La Banque du Canada garde toutes ses options ouvertes...
Le Conseil de direction de la Banque du Canada a révélé qu'il étudiait activement plusieurs trajectoires possibles pour son taux directeur, y compris d'éventuelles hausses successives, en réponse aux risques inflationnistes alimentés par le conflit armé en Iran.
Cette information ressort du résumé des délibérations publié mercredi, qui détaille les discussions ayant mené au maintien du taux pour une quatrième fois d'affilée à la fin du mois d'avril.
Le gouverneur Tiff Macklem n'a pas cherché à masquer la complexité de la situation à laquelle font face les décideurs monétaires canadiens. Selon lui, deux chemins diamétralement opposés se dessinent. D'un côté, si l'inflation reste sous contrôle mais que l'activité économique faiblit, une réduction du taux directeur pourrait s'imposer. De l'autre, si la flambée des cours mondiaux du pétrole, alimentée par les tensions au Moyen-Orient, se propage aux prix à la consommation, la banque centrale pourrait être contrainte d'enchaîner plusieurs relèvements de taux.
Le compte rendu précise que l'ampleur d'un éventuel resserrement monétaire dépendrait de plusieurs facteurs clés, notamment le volume des investissements dans le secteur énergétique canadien et les fluctuations du taux de change entre le dollar canadien et le dollar américain. Ces deux variables joueraient un rôle déterminant dans la transmission des chocs pétroliers à l'économie nationale.

Les délibérations mettent en lumière des points de vue variés parmi les membres du Conseil quant à la direction la plus probable que prendra le taux directeur dans les mois à venir. Cette diversité d'opinions reflète le degré d'incertitude exceptionnellement élevé qui caractérise la conjoncture actuelle.

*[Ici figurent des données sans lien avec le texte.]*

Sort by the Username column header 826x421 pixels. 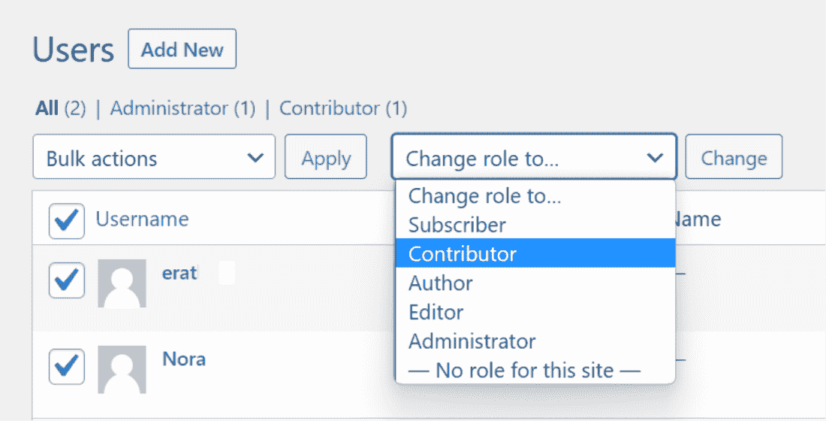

Si l'économie canadienne évolue globalement en ligne avec les projections les plus récentes de la banque centrale, les ajustements de politique monétaire devraient toutefois rester modestes.
Cette période d'attentisme pourrait néanmoins prendre fin rapidement si le conflit au Moyen-Orient s'intensifie ou si ses répercussions économiques se font sentir plus fortement que prévu. La prochaine annonce de la Banque du Canada sera scrutée de près par les marchés et les ménages canadiens, qui devront composer avec cette incertitude prolongée.